[Task 1]: Write out the portion of the Spencer, Browning & Rust passage that runs from "One of the oldest" up to and including "and Watt Exhibition.".
[Task 2]: Extend the passage about Spencer, Browning & Rust navigational instruments from where it ends.

[Extract provided]:
================
One of the oldest items in the collection of the United States Geological Survey Museum is a quintant sextant or lattice sextant (pictured) that was manufactured by Spencer, Browning & Rust. The sextant dates from the 1820s to 1850s. The Rosenfeld Collection at Mystic Seaport, The Museum of America and the Sea, Mystic, Connecticut, United States of America gives the details of numerous octants made by Spencer, Browning & Rust, and predecessors or successors of the company. The Powerhouse Museum in Sydney, Australia has an ebony octant manufactured by Spencer, Browning & Rust. It features an ivory scale and a double silvered horizon mirror and is on display in the Boulton and Watt Exhibition.
================
[Source data]:
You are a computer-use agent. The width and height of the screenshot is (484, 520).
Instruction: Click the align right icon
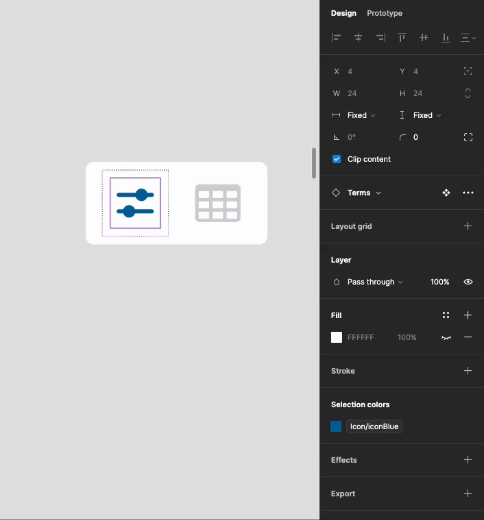380,38
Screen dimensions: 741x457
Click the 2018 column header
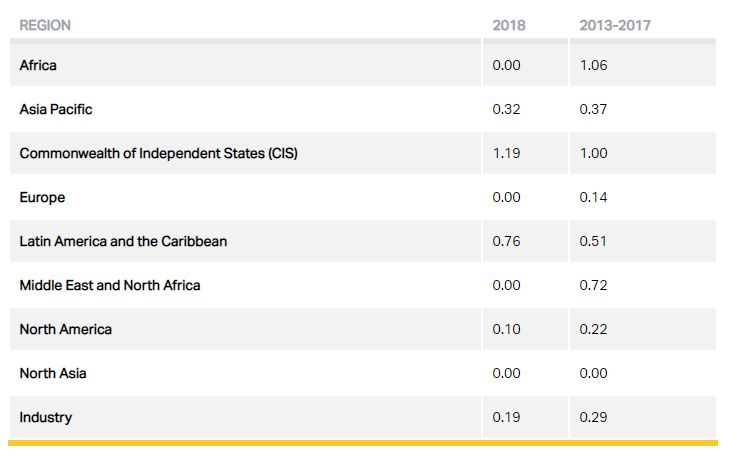509,25
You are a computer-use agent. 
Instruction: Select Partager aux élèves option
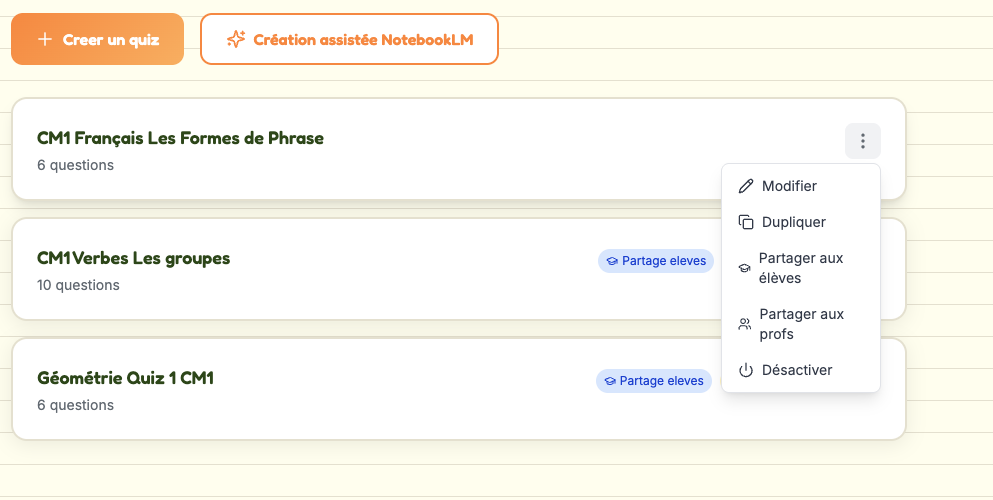pyautogui.click(x=800, y=268)
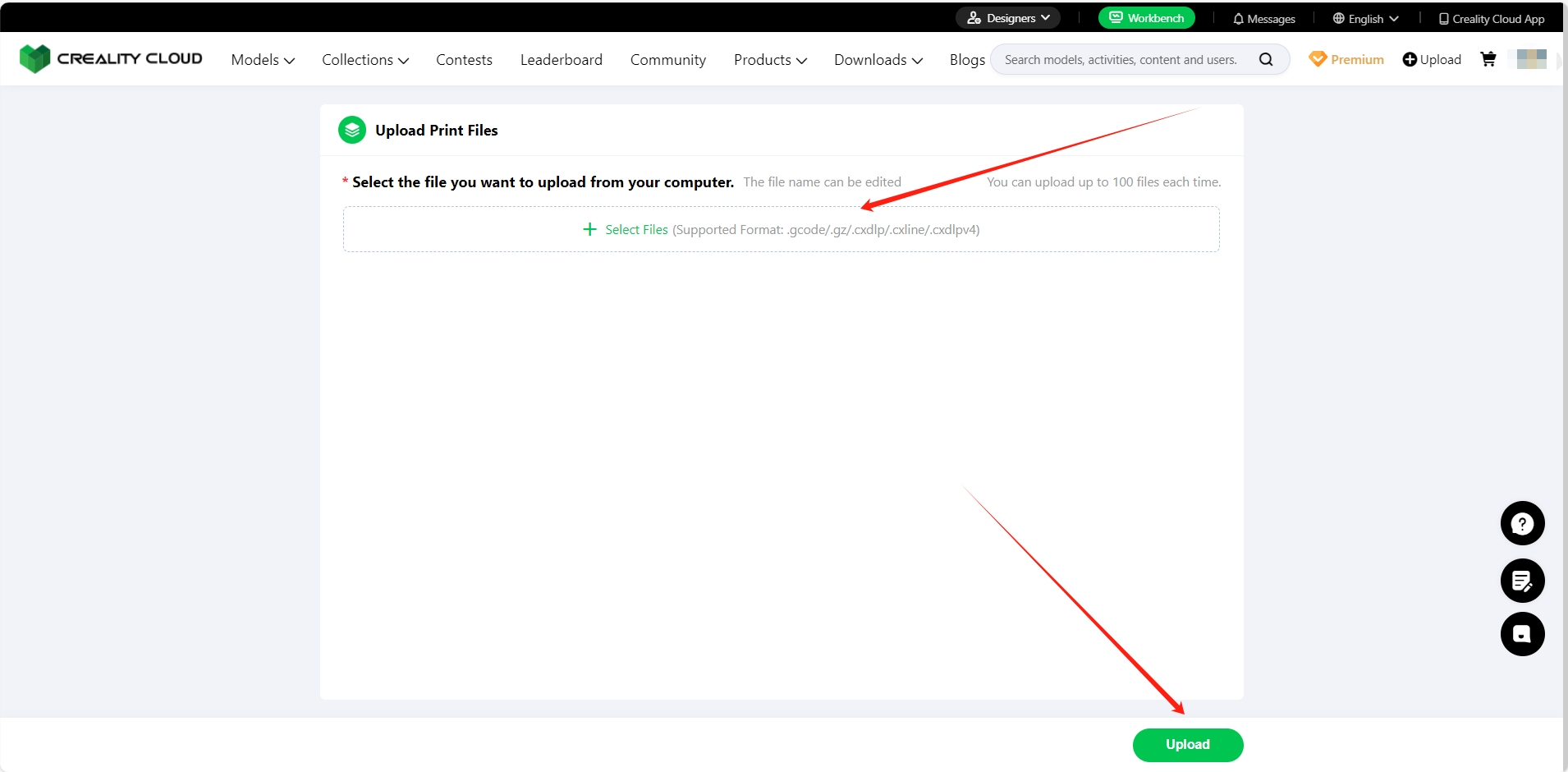
Task: Open the Workbench button
Action: coord(1146,18)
================
[Your response 1]:
One of the oldest items in the collection of the United States Geological Survey Museum is a quintant sextant or lattice sextant (pictured) that was manufactured by Spencer, Browning & Rust. The sextant dates from the 1820s to 1850s. The Rosenfeld Collection at Mystic Seaport, The Museum of America and the Sea, Mystic, Connecticut, United States of America gives the details of numerous octants made by Spencer, Browning & Rust, and predecessors or successors of the company. The Powerhouse Museum in Sydney, Australia has an ebony octant manufactured by Spencer, Browning & Rust. It features an ivory scale and a double silvered horizon mirror and is on display in the Boulton and Watt Exhibition.

[Your response 2]:
The Royal Ontario Museum in Toronto, Ontario, Canada has in its Sigmund Samuel Gallery an octant (also known as a Hadley quadrant or reflecting quadrant) from Spencer, Browning & Rust. Composed of brass, ebony, and bone, it was owned by William Eason Humphreys. There is a second instrument in the Royal Ontario Museum that is thought to have probably been made by Spencer, Browning & Rust as well. It is a brass, ebony, and ivory sextant that was presented to the museum by the Sigmund Samuel Endowment Fund.

==Auctions==

On 24 March 2007, an octant manufactured by Spencer, Browner, & Rust was sold for $2,500 at the Science & Technology Auction held in Boston, Massachusetts, United States of America.